Intensive agriculture has caused the sterility of soils, where the natural nitrogen in the soil is no longer available to plants. Therefore, to ensure crop productivity, large amounts of chemical fertilizers are added which stimulate microbes in the soil that convert nitrogen into harmful nitrous oxide (,FAO, 2006; ,EIA, 2011).
Carbon Monoxide (CO)
Carbon monoxide (CO) is a gas emitted by many of the industrial smokestacks we have in our cities and towns, by the exhaust pipes of our cars, etc. However, these are not the only sources of emissions of this pollutant, and its concentration in the atmosphere can be increased by processes derived from the decomposition of organic matter, the incineration of agricultural waste, combustion in stoves and kitchens in our homes, and/or in domestic biomass boilers.
Main Sources of Greenhouse Gases
The livestock sector generates more greenhouse gases, 18%, measured in carbon dioxide equivalent, than the transport sector (,FAO, 2006). Not all meat pollutes equally, since cows are the animals that generate the most gases, with 150 billion gallons of methane per day in their digestive processes, compared to chickens and fish, which pollute the least. In addition to this, humans are responsible for agricultural farms or landfills. (,Goodland & Anhang, 2009; ,Ross, 2013; ,Miller et al., 2013).
If emissions from land use and land change are included, the livestock sector is responsible for 9% of carbon dioxide from human activity.
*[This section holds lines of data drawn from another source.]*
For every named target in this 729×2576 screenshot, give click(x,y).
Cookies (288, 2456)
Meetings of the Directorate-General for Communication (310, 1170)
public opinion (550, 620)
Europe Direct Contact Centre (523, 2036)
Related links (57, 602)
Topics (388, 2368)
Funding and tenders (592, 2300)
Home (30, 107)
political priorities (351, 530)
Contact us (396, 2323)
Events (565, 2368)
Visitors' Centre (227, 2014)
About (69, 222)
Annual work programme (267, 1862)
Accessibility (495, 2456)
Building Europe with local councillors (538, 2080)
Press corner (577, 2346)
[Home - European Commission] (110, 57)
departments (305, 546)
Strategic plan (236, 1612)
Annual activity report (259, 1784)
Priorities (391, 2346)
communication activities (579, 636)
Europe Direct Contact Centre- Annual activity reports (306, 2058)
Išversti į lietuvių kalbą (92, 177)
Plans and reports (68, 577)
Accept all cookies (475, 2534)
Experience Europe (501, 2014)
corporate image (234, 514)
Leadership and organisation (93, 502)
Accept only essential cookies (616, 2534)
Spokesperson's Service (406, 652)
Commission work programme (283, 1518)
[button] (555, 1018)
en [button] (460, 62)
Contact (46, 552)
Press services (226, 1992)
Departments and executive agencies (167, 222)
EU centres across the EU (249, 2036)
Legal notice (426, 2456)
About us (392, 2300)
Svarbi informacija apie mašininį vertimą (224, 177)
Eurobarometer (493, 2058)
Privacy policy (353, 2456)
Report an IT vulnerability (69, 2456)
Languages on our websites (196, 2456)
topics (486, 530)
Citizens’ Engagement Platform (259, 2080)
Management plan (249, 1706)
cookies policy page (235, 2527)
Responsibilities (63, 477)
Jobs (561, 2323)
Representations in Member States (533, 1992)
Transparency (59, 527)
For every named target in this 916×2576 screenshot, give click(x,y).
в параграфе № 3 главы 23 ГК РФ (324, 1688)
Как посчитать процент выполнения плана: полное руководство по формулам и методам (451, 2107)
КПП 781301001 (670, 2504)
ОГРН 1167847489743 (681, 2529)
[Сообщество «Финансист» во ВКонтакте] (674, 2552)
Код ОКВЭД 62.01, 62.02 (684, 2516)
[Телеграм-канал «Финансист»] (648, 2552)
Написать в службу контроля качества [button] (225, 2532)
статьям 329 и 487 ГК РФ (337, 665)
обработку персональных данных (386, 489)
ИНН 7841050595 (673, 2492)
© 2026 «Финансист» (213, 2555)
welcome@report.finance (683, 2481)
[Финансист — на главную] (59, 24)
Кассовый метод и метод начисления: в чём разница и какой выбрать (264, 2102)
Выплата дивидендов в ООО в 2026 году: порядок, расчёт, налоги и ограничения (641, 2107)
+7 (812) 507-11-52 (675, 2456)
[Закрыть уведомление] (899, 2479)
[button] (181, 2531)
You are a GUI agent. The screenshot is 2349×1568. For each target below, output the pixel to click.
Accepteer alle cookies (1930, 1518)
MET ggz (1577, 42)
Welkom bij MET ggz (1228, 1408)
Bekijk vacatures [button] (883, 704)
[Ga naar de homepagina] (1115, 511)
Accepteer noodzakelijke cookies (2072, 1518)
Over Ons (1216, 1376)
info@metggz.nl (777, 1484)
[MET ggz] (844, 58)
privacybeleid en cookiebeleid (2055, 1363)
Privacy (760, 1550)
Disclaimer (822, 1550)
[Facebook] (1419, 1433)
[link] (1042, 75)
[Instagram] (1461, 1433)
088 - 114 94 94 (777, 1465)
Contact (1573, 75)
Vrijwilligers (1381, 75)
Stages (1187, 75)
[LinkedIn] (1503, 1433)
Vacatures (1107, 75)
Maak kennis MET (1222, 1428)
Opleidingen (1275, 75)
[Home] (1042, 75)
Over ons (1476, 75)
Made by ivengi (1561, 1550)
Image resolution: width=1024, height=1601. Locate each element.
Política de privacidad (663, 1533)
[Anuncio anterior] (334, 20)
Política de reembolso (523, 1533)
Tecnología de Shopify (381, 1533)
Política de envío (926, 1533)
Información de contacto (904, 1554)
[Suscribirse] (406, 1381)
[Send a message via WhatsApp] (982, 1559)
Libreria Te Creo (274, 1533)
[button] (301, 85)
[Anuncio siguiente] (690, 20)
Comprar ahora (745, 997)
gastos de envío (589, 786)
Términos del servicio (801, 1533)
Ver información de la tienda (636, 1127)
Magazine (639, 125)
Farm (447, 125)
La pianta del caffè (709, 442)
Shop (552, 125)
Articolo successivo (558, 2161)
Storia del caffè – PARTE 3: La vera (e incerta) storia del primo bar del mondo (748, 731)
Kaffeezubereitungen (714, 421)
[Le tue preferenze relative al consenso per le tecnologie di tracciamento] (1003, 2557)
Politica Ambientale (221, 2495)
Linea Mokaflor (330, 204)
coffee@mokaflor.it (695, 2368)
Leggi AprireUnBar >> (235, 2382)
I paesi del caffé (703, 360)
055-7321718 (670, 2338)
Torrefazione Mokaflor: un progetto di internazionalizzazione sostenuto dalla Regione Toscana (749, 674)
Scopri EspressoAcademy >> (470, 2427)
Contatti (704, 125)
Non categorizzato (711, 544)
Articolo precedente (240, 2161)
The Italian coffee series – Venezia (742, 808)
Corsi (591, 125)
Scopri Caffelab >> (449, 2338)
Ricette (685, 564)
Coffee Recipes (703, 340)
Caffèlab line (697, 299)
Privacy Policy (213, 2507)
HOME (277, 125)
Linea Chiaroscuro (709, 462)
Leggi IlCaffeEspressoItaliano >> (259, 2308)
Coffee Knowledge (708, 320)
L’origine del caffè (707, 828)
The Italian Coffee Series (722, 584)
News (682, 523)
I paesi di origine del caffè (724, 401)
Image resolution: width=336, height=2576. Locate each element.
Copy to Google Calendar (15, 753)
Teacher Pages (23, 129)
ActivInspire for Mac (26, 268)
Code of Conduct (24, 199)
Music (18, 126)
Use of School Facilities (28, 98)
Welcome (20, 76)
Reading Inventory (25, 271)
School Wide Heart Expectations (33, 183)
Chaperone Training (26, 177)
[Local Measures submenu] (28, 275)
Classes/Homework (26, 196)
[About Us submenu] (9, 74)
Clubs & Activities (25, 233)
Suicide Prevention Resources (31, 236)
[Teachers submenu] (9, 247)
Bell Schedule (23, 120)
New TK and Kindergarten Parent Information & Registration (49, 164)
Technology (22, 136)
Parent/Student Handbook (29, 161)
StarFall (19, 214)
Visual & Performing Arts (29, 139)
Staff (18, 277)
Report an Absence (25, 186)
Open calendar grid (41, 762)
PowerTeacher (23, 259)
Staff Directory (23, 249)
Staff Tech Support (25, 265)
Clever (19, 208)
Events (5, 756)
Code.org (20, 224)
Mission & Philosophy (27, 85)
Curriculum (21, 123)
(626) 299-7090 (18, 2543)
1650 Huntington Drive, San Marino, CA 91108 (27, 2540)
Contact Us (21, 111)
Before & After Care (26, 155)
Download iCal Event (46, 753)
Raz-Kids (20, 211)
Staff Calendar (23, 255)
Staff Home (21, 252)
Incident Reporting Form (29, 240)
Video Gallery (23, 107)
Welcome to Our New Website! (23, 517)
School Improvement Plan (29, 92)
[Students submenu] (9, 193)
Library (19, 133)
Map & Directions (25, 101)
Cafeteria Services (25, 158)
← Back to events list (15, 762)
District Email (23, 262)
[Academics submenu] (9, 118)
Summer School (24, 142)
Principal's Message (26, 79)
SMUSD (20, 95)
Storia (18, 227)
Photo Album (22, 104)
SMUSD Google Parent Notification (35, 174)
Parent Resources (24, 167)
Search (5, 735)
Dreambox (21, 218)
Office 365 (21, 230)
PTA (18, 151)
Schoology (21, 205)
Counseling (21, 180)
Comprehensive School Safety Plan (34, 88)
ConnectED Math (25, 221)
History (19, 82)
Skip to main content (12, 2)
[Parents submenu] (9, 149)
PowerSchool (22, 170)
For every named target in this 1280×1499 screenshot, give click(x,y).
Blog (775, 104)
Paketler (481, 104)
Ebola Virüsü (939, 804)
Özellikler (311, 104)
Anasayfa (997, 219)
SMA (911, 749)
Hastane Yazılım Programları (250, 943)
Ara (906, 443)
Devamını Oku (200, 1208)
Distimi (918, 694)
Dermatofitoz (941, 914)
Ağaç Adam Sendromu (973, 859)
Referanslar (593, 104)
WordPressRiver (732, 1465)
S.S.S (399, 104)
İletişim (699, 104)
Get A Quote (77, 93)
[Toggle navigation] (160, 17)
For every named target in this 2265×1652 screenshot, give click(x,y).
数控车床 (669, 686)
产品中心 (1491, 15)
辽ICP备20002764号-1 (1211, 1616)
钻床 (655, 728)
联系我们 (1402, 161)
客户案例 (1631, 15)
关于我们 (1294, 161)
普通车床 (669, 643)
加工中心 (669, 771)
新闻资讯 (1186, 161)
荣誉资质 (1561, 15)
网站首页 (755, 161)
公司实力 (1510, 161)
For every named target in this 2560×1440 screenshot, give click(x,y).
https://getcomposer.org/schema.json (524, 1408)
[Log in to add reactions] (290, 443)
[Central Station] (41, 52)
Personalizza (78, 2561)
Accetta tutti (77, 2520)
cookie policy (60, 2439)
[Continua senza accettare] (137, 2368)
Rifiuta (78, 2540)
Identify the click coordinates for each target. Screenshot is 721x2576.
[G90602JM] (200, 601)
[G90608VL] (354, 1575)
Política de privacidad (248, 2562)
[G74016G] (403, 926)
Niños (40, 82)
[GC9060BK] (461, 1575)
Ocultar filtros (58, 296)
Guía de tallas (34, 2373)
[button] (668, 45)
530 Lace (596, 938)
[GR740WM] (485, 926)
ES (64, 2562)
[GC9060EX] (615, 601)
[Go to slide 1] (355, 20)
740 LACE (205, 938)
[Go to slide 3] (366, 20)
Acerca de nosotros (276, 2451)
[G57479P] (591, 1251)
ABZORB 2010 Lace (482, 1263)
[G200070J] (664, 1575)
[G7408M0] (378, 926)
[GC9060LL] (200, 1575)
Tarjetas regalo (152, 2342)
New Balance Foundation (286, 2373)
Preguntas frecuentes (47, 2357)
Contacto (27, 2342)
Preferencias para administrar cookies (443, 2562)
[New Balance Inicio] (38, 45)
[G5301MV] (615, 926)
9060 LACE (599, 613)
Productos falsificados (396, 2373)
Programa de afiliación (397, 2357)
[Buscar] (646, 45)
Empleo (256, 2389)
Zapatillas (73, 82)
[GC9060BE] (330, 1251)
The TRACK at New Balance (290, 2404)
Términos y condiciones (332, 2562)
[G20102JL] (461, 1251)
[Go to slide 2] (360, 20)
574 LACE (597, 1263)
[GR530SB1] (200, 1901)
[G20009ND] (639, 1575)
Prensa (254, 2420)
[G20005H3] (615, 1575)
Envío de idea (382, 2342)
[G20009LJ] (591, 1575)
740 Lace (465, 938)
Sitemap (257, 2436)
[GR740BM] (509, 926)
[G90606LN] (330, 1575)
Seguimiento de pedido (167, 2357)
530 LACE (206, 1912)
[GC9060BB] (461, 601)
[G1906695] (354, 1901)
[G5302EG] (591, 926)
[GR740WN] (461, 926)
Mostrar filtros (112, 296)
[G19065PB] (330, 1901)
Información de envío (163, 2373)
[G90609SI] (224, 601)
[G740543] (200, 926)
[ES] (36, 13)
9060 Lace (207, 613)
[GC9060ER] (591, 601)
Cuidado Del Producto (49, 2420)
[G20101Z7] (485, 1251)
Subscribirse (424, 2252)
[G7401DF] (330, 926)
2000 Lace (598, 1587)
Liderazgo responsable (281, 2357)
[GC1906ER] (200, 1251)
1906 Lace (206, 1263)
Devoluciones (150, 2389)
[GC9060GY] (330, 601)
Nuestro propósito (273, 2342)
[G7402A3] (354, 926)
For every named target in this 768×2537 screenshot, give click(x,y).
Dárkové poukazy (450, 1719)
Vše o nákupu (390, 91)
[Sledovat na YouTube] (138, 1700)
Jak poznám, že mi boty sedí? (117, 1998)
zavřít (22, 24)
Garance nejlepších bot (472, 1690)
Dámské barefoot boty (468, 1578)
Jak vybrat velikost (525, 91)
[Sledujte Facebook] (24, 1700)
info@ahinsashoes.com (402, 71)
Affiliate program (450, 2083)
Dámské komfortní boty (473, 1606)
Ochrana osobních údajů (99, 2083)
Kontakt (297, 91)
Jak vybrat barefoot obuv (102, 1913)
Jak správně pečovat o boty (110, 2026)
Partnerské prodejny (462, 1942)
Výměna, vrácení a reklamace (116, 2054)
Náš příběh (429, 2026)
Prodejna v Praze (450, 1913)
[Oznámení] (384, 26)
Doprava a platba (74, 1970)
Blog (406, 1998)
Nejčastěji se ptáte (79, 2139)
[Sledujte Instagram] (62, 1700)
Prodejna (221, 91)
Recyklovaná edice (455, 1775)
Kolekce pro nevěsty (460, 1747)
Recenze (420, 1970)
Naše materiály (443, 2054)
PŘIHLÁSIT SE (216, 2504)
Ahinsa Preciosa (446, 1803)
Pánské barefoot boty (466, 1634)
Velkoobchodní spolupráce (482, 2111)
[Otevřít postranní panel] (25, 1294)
This percentage is higher when it comes to more dangerous greenhouse gases such as nitrous oxide, which comes from manure and is 296 times more harmful than carbon dioxide.
Livestock emits 37% of all methane, equivalent to 32 billion tons of CO2 (,Hickman, 2009).
From the perspective of climate change, transportation is a particularly relevant sector. In addition to being responsible for a significant share of global emissions, the dynamics of its emissions show it to be the fastest growing and fastest-accelerating sector. In terms of global greenhouse gas emissions, transport is responsible for 13.1% of the total and 22% of those from energy consumption, second only to electricity generation and heating. Between 1970 and 2006, global emissions from the sector grew by 130% (,FAO, 2006; ,EPA, 2016).
Future Greenhouse Effect
It is estimated that if the current trend in greenhouse gas emissions continues, there will be a 20% increase in emissions by 2040. And by the year 2100, the global concentration of CO2 could be between 540 and 970 parts per million. To put this in perspective, remember that the current concentration is 385 and in pre-industrial times it was only 280 parts per million (Energy Global, 2015).
Global meat production will rise from 229 million tons five years ago to 465 million tons in 2050, and milk production will increase in that period from 580 to 1,043 million tons. “That rapid development comes at a high price for the environment.
Change in Energy Production
In December 2015, as a result of the COP21 in Paris, an international agreement was signed that established the objective of maintaining, before the end of this century, global warming below 2 degrees compared to pre-industrial levels and, if possible, limiting it to 1.5 degrees. To achieve this goal, the main tool is the energy transition, i.e. to change from an energy system based on fossil fuels to one with low or zero carbon emissions, based on renewable sources.
However, the energy transition is not limited to the progressive closure of coal-fired power plants and the development of clean energy but is a paradigm shift of the entire system that could take more than 20 years and cost more than 43 trillion dollars. However, there is still hope and it is possible (,Chang, 2013).